Data Visualisation with ggplot2

Overview

Teaching: 80 min
Exercises: 35 min
Questions
  • What are the components of a ggplot?

  • How do I create scatterplots, boxplots, and barplots?

  • How can I change the aesthetics (ex. colour, transparency) of my plot?

  • How can I create multiple plots at once?

Objectives
  • Produce scatter plots, boxplots, and barplots using ggplot.

  • Set universal plot settings.

  • Describe what faceting is and apply faceting in ggplot.

  • Modify the aesthetics of an existing ggplot plot (including axis labels and colour).

  • Build complex and customized plots from data in a data frame.

Nice data. How does it look?

R has some nice plotting functions build in.

ggplot2 is a package with more, nicer, plotting possibilities.

We start by loading the required package. ggplot2 is also included in the tidyverse package.

library(tidyverse)

If not still in the workspace, load the data we saved in the previous lesson.

SD_data <- read_csv2("../data/SD_data.csv")
ℹ Using "','" as decimal and "'.'" as grouping mark. Use `read_delim()` for more control.
Rows: 26460 Columns: 4
── Column specification ────────────────────────────────────────────────────────
Delimiter: ";"
chr (3): OMRÅDE, CIVILSTAND, TID
dbl (1): INDHOLD

ℹ Use `spec()` to retrieve the full column specification for this data.
ℹ Specify the column types or set `show_col_types = FALSE` to quiet this message.

We read in data from a csv-file. That is stored as text, so we need to convert the “TID” column to something that can be understood as time by R:

SD_data <- SD_data %>% mutate(TID = yearquarter(TID))

Plotting with ggplot2

ggplot2 is a plotting package that makes it simple to create complex plots from data stored in a data frame. It provides a programmatic interface for specifying what variables to plot, how they are displayed, and general visual properties. Therefore, we only need minimal changes if the underlying data change or if we decide to change from a bar plot to a scatterplot. This helps in creating publication quality plots with minimal amounts of adjustments and tweaking.

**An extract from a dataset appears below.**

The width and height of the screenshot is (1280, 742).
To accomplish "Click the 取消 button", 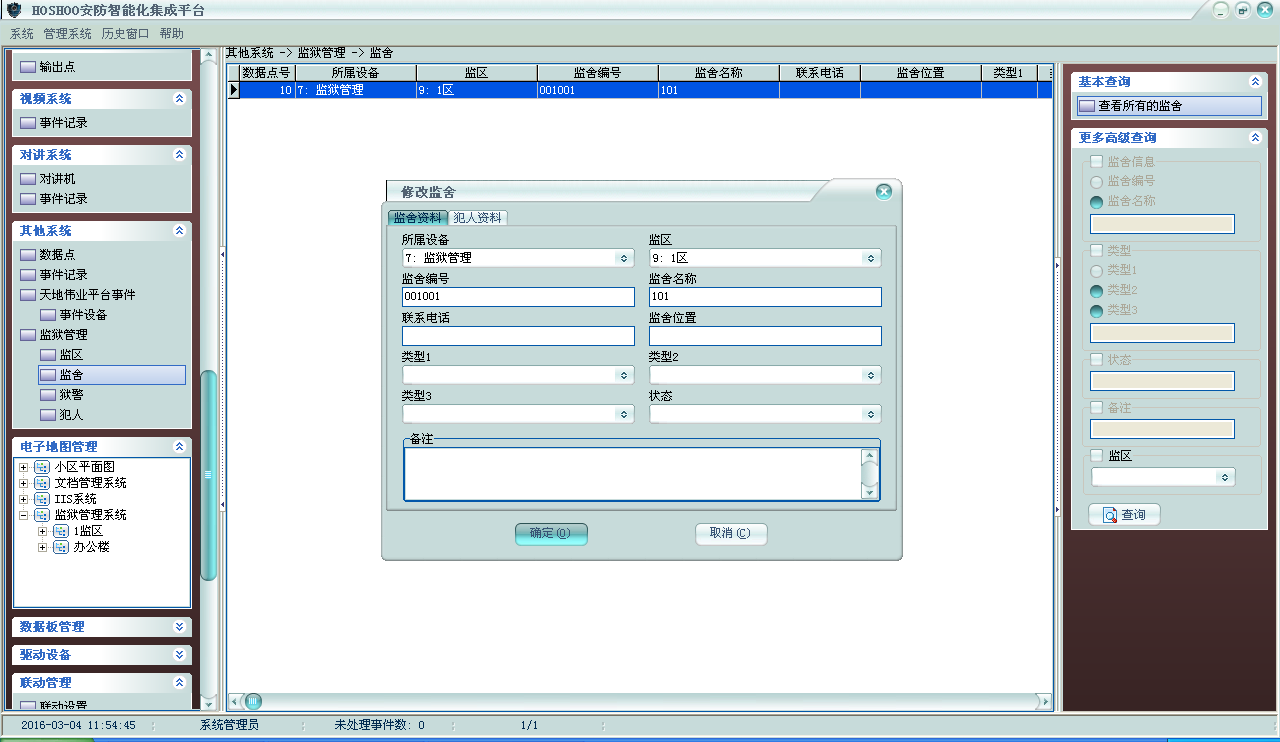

ggplot2 functions work best with data in the ‘long’ format, i.e., a column for every dimension, and a row for every observation. Well-structured data will save you lots of time when making figures with ggplot2

ggplot graphics are built step by step by adding new elements. Adding layers in this fashion allows for extensive flexibility and customization of plots.

Each chart built with ggplot2 must include the following

Thus, the template for graphic in ggplot2 is:

<DATA> %>%
    ggplot(aes(<MAPPINGS>)) +
    <GEOM_FUNCTION>()

Remember from the last lesson that the pipe operator %>% places the result of the previous line(s) into the first argument of the function. ggplot is a function that expects a data frame to be the first argument. This allows for us to change from specifying the data = argument within the ggplot function and instead pipe the data into the function.

SD_data %>%
    ggplot()
SD_data %>%
    ggplot(aes(x = TID, y = INDHOLD))

To add a geom to the plot use the + operator. Because we have two continuous variables, let’s use geom_point() first:

SD_data %>%
    ggplot(aes(x = TID, y = INDHOLD)) +
    geom_point()
plot of chunk first-ggplot

plot of chunk first-ggplot

What we might note that the fact that we have ALL the municipalites leads to a LOT of points.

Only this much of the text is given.